WHAT YOU HAVE TO DO>
Convert the listing lines below into a numbered list, beginning at the line that contains "Where should I click to: Click the comments" and stopping after the line that contains "pos(552,384)". Leave out any blank lines.

═══ DATA IN THIS EXERCISE ═══

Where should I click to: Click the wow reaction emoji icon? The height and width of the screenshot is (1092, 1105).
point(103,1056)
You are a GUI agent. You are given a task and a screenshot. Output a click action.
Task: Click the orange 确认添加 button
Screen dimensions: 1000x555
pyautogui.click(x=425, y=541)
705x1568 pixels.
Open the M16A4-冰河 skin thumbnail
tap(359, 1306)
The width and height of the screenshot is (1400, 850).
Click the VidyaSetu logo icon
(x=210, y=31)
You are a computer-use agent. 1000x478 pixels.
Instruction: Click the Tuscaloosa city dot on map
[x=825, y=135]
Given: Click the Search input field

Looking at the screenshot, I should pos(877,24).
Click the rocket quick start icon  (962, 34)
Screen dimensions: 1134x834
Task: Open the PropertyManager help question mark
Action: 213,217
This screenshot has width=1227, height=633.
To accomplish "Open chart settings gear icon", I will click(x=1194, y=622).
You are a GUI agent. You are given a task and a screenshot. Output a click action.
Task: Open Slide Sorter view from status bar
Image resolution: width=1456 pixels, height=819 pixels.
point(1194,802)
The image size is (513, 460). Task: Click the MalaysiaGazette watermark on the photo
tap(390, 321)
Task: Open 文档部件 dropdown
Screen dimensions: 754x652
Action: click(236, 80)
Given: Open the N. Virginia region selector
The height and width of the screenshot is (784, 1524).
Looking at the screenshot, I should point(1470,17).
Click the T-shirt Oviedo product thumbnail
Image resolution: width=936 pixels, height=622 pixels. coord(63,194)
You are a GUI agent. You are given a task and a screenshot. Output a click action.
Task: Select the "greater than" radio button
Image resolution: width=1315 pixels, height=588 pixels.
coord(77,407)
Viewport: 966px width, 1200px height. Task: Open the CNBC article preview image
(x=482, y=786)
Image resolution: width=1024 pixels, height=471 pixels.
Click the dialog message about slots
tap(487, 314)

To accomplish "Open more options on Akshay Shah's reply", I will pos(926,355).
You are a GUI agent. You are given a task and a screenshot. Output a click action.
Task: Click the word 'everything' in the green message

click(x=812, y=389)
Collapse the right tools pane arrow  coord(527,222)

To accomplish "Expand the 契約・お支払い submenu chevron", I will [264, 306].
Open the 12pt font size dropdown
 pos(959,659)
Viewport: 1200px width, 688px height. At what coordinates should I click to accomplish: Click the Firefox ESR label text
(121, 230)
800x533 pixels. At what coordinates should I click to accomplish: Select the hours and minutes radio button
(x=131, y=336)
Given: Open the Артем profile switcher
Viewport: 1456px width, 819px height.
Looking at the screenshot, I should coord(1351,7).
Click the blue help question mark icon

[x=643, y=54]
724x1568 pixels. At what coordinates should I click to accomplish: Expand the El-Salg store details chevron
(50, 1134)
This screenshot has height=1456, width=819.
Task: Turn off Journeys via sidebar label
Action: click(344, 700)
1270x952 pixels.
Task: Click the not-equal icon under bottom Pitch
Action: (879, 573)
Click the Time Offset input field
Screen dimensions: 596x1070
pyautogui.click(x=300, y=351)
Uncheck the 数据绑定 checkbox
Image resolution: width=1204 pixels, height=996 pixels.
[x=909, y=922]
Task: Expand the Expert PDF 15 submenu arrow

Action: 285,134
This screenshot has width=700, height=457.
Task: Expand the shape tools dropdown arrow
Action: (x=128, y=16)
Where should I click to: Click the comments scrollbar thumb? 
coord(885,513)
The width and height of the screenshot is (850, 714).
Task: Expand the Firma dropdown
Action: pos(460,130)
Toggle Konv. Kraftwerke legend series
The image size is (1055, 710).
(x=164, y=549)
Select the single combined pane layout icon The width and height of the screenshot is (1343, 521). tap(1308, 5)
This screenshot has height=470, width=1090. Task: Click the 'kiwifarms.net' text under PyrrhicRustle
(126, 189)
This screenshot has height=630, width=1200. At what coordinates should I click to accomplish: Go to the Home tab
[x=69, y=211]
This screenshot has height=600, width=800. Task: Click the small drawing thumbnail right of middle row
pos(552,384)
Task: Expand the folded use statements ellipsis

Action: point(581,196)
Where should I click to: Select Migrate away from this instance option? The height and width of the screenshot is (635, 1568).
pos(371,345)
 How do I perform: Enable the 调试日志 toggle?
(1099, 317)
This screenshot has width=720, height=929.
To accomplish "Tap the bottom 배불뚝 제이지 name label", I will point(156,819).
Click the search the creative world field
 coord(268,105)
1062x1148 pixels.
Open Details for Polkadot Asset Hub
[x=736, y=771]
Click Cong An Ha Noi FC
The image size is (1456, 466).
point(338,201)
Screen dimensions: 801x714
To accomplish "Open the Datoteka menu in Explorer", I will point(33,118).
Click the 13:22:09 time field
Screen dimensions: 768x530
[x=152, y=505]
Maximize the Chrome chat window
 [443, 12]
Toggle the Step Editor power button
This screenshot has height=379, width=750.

═══

RESULT>
1. Where should I click to: Click the comments scrollbar thumb? 
2. coord(885,513)
3. The width and height of the screenshot is (850, 714).
4. Task: Expand the Firma dropdown
5. Action: pos(460,130)
6. Toggle Konv. Kraftwerke legend series
7. The image size is (1055, 710).
8. (x=164, y=549)
9. Select the single combined pane layout icon The width and height of the screenshot is (1343, 521). tap(1308, 5)
10. This screenshot has height=470, width=1090. Task: Click the 'kiwifarms.net' text under PyrrhicRustle
11. (126, 189)
12. This screenshot has height=630, width=1200. At what coordinates should I click to accomplish: Go to the Home tab
13. [x=69, y=211]
14. This screenshot has height=600, width=800. Task: Click the small drawing thumbnail right of middle row
15. pos(552,384)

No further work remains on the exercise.